I hope you won’t immediately hate me when I tell you that I’m a hat person. I am, I can’t deny it. To be fair, I believe fate has blessed me in this area to make up for not being a jeans person or a jumper person, or a shirt person, or a maxi person or a shift dress person or a T-shirt person, but still – it’s a precious gift.

I can measure out my life in ostentatious hats (or “OHs”, which is the noise people tend to make when you appear in one). There was the velvet bucket hat with the turned-up brim. A cord baker boy hat, which looked like something Fagin’s gang might stash silk hankies in. The tweed flat cap I bought jointly with a friend and wore in shifts, in misguided homage to Madonna's landed gentry phase. The black felt fedora that got dubbed my “Terry Pratchett hat” within five minutes of purchase. The peaked black riding cap that I wore confidently all of winter 2012 because Vogue said equestrian style was going to be huge (it wasn't), and the hand-knitted beanie with a bobble so big it gave me neck ache. I even secretly loved my school hat, which was bright red with a Latin motto on it, which was visible if tipped at a rakish enough angle.  

Wear a hat and you’ll usually be remembered. Not always for good reasons, especially if you’re That Person blocking their view, but still I believe everyone generally appreciates the visual drama. Isabella Blow, the late fashion director and Philip Treacy muse, famously wore her hats “to keep everyone away from me.” And that’s the double draw of extravagant headgear; it removes you from the world a little, while also making the world immediately more interested in whatever’s hiding beneath the brim. Like the child who thinks nobody can see them if they put their hands over their eyes, a good hat makes you feel incognito while looking anything but.  

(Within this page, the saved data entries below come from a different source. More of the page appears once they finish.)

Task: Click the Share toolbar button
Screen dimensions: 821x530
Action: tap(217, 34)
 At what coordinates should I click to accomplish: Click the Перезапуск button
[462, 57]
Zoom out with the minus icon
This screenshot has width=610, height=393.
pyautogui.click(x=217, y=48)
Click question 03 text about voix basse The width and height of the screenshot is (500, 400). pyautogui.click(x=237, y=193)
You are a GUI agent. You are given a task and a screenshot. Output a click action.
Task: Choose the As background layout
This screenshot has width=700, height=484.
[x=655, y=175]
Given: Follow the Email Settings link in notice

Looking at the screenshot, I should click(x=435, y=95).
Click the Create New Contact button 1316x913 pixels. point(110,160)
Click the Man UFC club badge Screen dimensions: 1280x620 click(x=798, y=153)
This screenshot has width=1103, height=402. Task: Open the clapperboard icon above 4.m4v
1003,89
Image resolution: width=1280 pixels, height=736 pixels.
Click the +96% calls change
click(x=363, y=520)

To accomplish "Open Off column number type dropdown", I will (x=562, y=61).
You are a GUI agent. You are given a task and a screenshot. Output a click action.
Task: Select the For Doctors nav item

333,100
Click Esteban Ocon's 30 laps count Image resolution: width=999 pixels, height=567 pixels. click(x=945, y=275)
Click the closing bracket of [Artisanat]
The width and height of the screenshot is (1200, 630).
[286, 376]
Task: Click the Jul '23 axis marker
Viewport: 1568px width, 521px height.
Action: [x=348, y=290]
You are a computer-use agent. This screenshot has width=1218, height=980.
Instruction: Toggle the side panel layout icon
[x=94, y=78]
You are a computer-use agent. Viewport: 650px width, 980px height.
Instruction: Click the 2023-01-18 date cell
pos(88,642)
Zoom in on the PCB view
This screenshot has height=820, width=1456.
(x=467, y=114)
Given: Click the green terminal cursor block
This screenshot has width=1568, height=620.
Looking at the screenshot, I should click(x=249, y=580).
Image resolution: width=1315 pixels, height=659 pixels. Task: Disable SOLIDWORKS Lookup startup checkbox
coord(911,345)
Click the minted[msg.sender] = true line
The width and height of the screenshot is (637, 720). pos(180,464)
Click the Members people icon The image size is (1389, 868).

Once the temperature drops below 10 degrees a hat isn’t just a fashion accessory, it’s a sensible health preserver. If anyone makes a wisecrack, you can sneeze on them

Look, I understand your reservations. Hats are, by their very nature, a bit extra. Unless you’re a Norwegian fisherman or a professional jockey, they’re usually surplus to requirements. They’re the thing you put on last, dither about, fuss over and often take off again because you’re worried everyone on the street will point and yell “HAT!” After all, just this weekend the internet celebrated Lenny Kravitz Scarf Day, a commemoration of the day in 2012 that Lenny Kravitz went out wearing a knitted scarf so enormous you could almost see it from space – and a cautionary tale for the bold accessoriser: not everyone will get it. As Jerry Seinfeld once noted on the ear-flap trapper hat, “This hat says to the world: ‘I would rather have the heat in my skull than anything society could possibly offer.’”

But as your friendly designated Hat Advocate (“Hatvocate”), I’m here to argue in favour of the ostentatious hat. Or at least, the Ostentatious Winter Hat. Because while summer hats have their problems, now is the perfect time to indulge. For one thing, winter offers by far the best selection of options. Hat-wearing 101 is the beanie, naturally – even the most nervous accessoriser can wear a woolly hat without much hassle. But there’s a whole parade of other options you can graduate to next. This season’s beret, for one. Winter baseball caps (they’re a thing now). Cloche hats, for all your latent Bugsy Malone fantasies. Floppy brims or felt boaters, eccentric knotted turbans and the final frontier: giant furry Doctor Zhivago affairs. Whack any of them on and instantly look like you’ve made 300 per cent more effort.

And for another thing, it’s cold. Once the temperature drops below 10 degrees a hat isn’t just a fashion accessory, it’s a sensible health preserver. If anyone makes a wisecrack, you can sneeze on them.

But the most important decision you’ll face with the OWH is where you want to sit on the Venn diagram of winter fashion choices. You know the one I mean – there is a circle marked “Warmth” and another marked “Style kudos” and every time we put on an outfit between November and March, we’re unconsciously choosing a place on that overlap. One day we might prioritise the warmth, the next we might veer towards the style. Sometimes we fall out of one circle entirely, as with last Wednesday when I went out in bare legs and suede trainers and suffered the consequences. So choose an OWH that covers at least half your cranium and stays on in a breeze; you’ll be much less likely to end up hurling it into a hedgerow.

And if it all still feels a bit much, a bit too Kravitz, try taking your scarf off to pare things back. But I beg you, don’t bow to peer pressure. Leave your hat on.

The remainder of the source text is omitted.